--- Start ---

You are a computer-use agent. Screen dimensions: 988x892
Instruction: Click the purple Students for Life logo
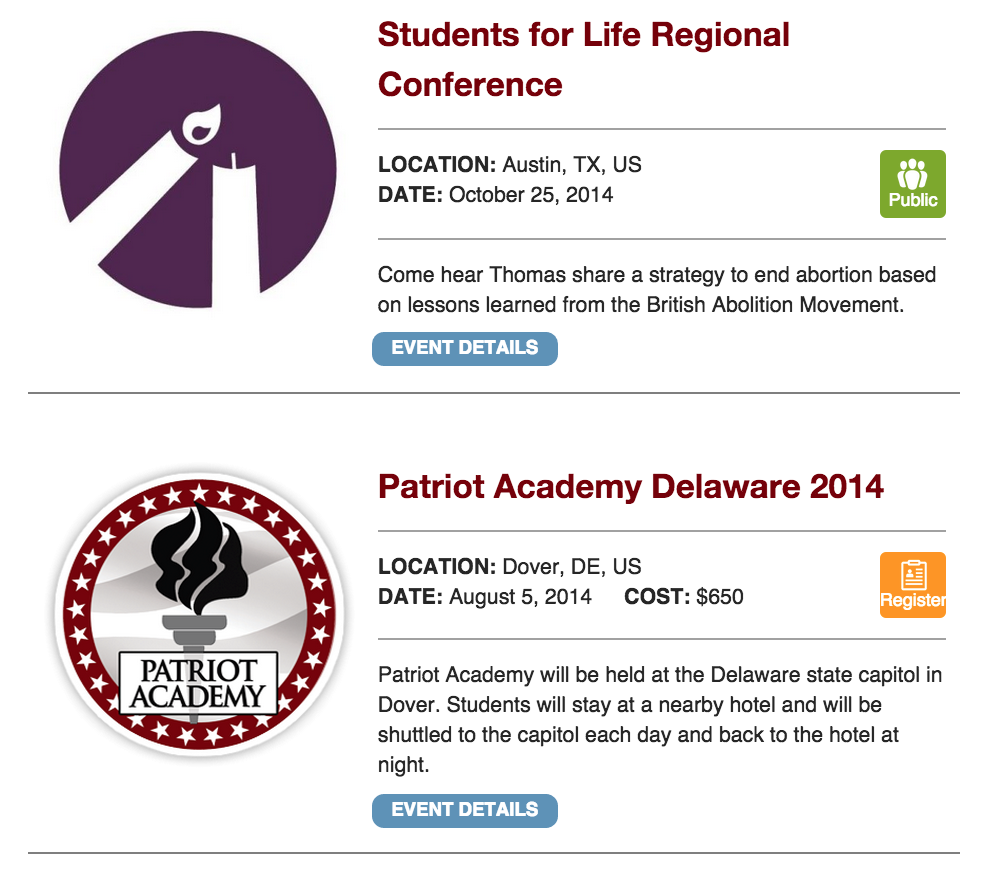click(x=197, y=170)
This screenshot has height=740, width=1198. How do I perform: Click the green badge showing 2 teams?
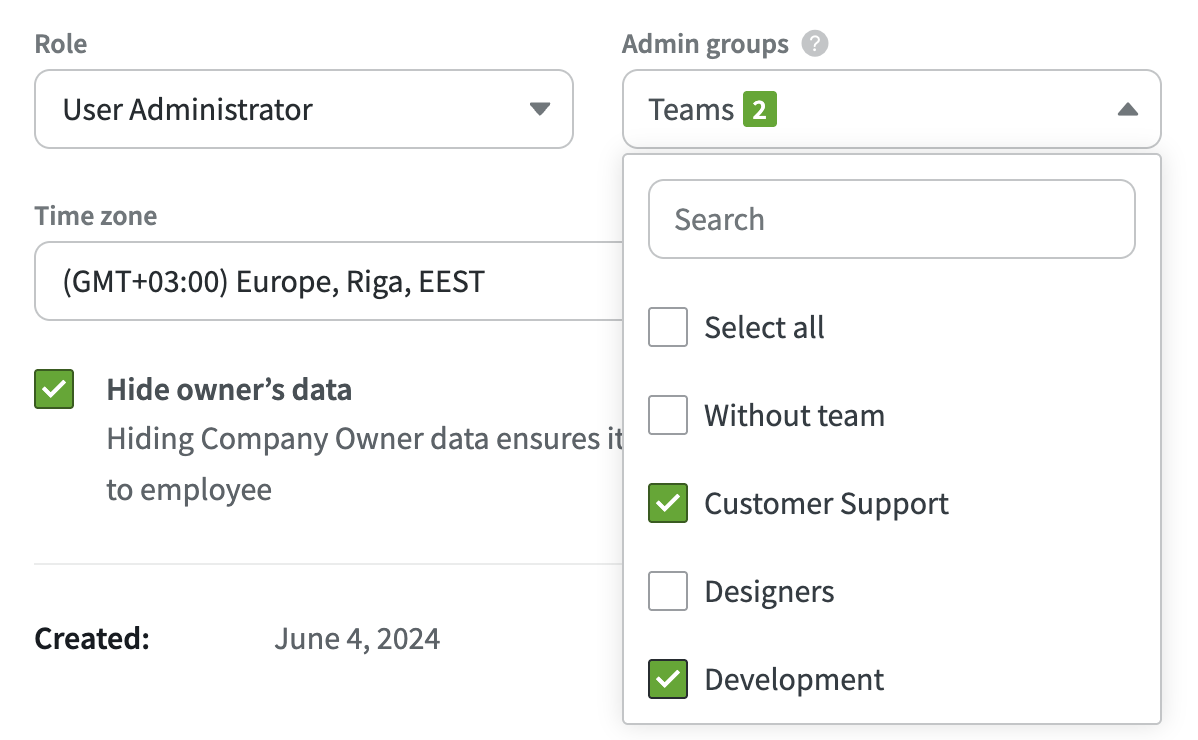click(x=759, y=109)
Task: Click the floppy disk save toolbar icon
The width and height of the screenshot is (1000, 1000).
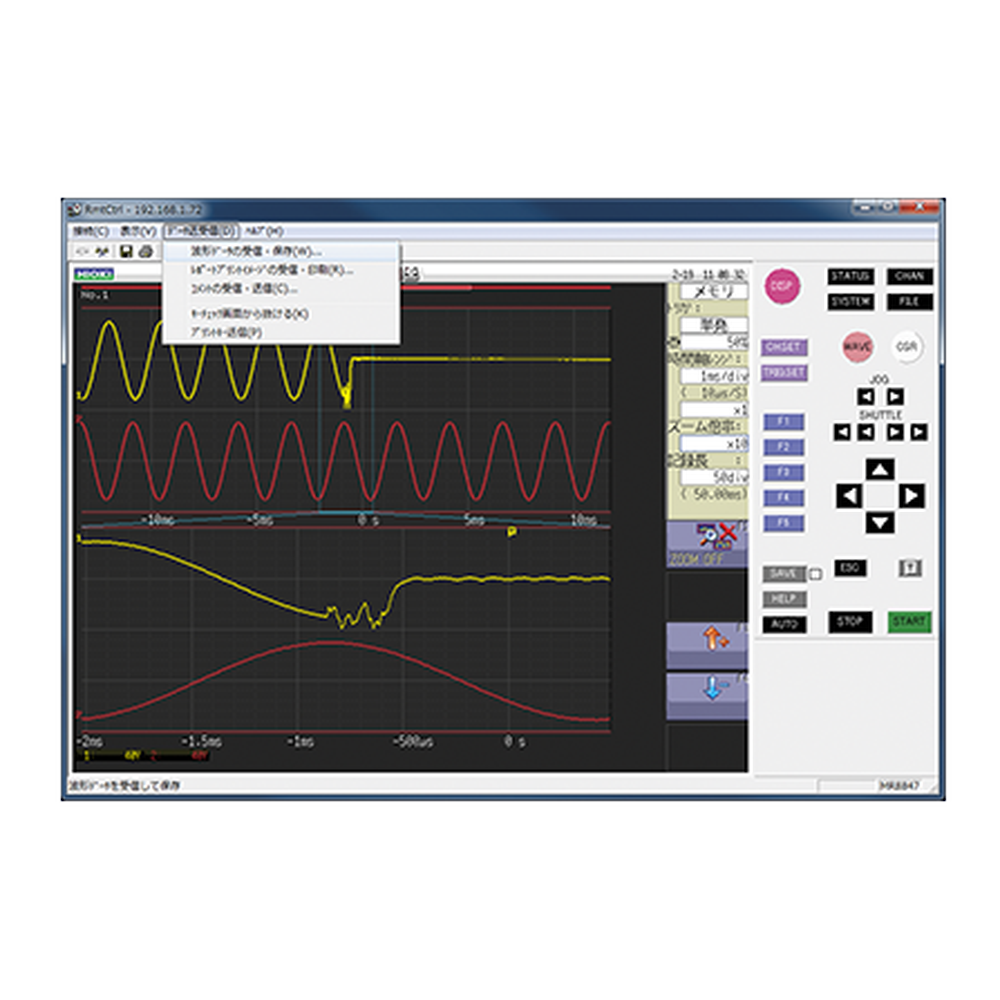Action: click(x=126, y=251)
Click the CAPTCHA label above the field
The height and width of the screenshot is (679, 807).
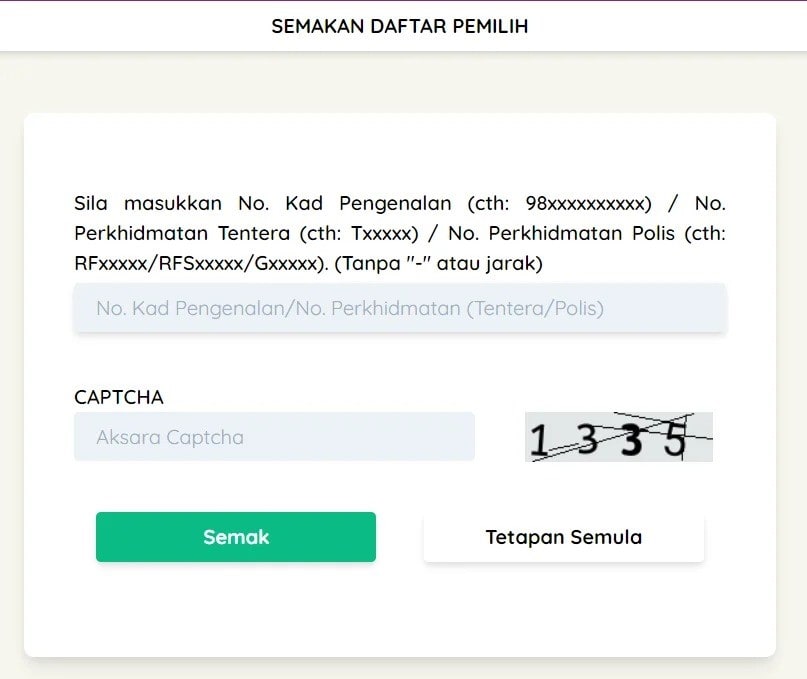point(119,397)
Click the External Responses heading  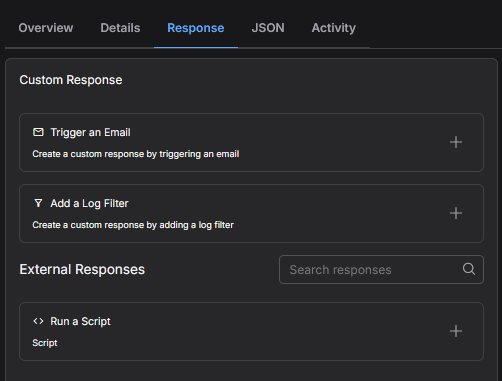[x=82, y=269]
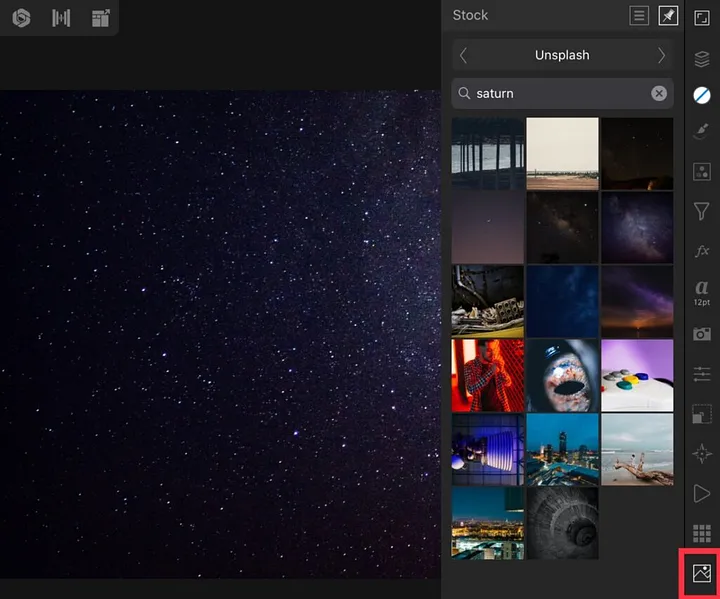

--- End ---
--- Start ---

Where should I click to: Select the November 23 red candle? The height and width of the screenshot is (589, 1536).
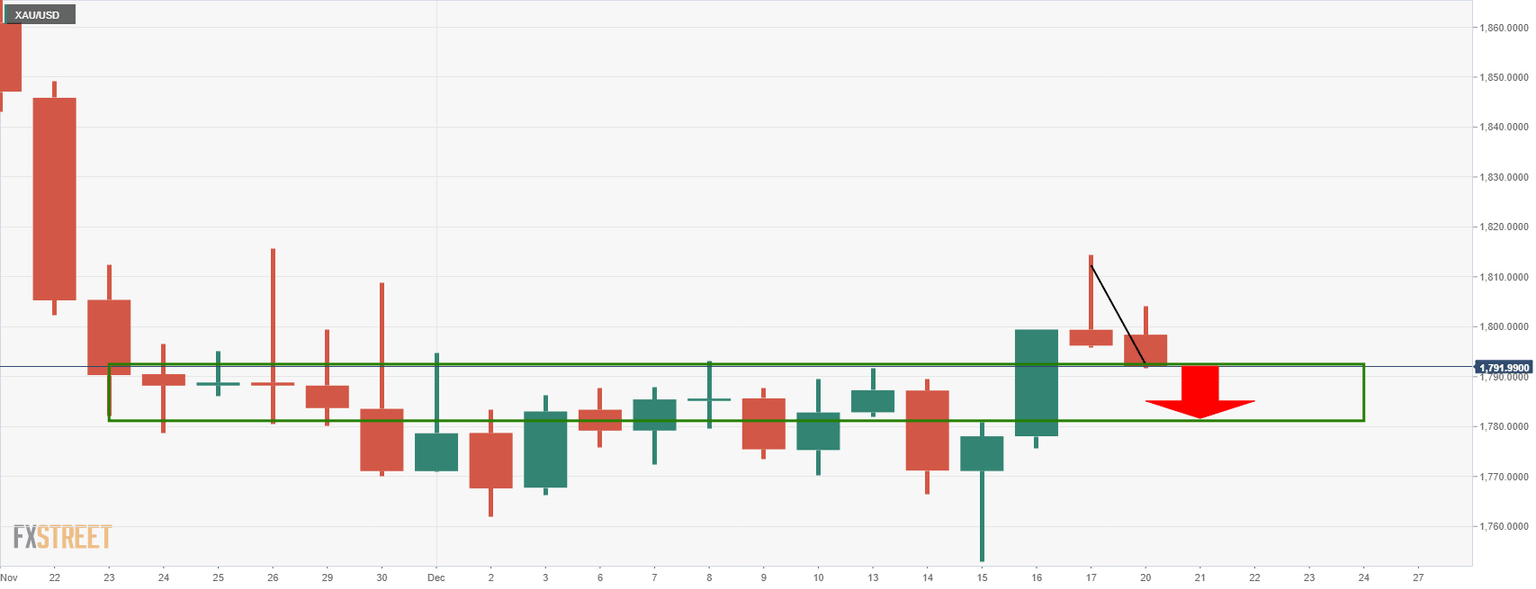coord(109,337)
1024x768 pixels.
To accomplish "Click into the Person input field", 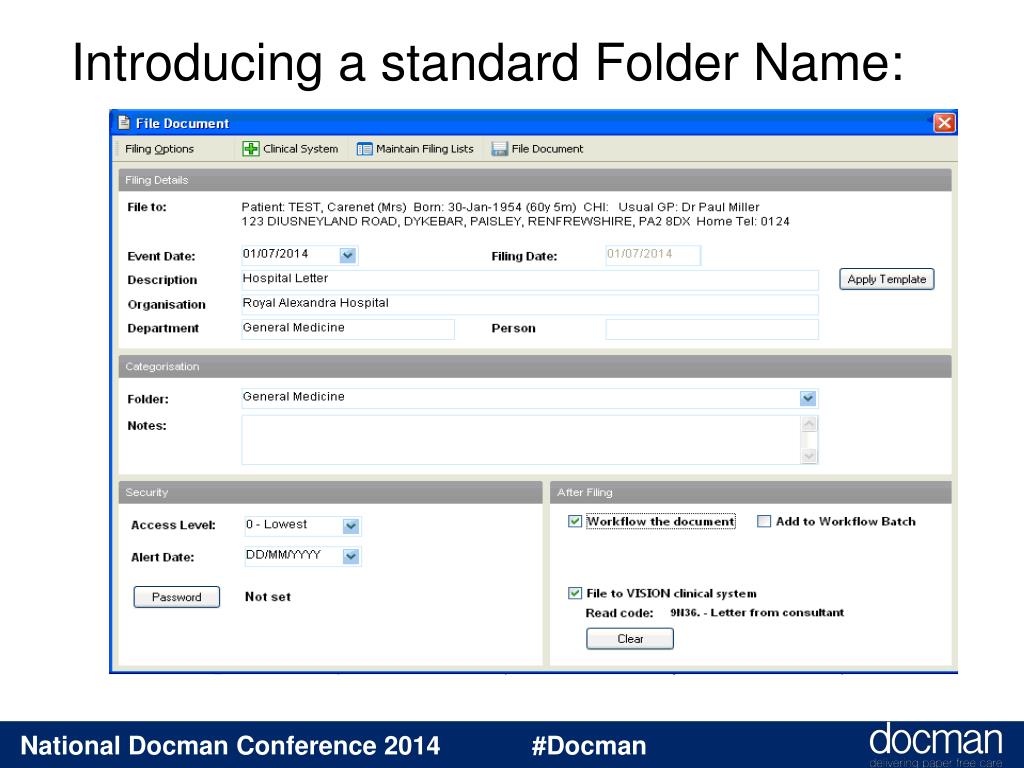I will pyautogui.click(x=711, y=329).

--- End ---

EXERCISE INSTRUCTIONS: Identify every line of the records above that contains the string "height", treating uppercase and lowercase letters as different, and copy each of those lines.

EXPECTED ANSWER:
This screenshot has height=740, width=1198. How do I perform: Click the green badge showing 2 teams?
The width and height of the screenshot is (1000, 1000).
The height and width of the screenshot is (679, 807).
Where should I click to: Select the November 23 red candle? The height and width of the screenshot is (589, 1536).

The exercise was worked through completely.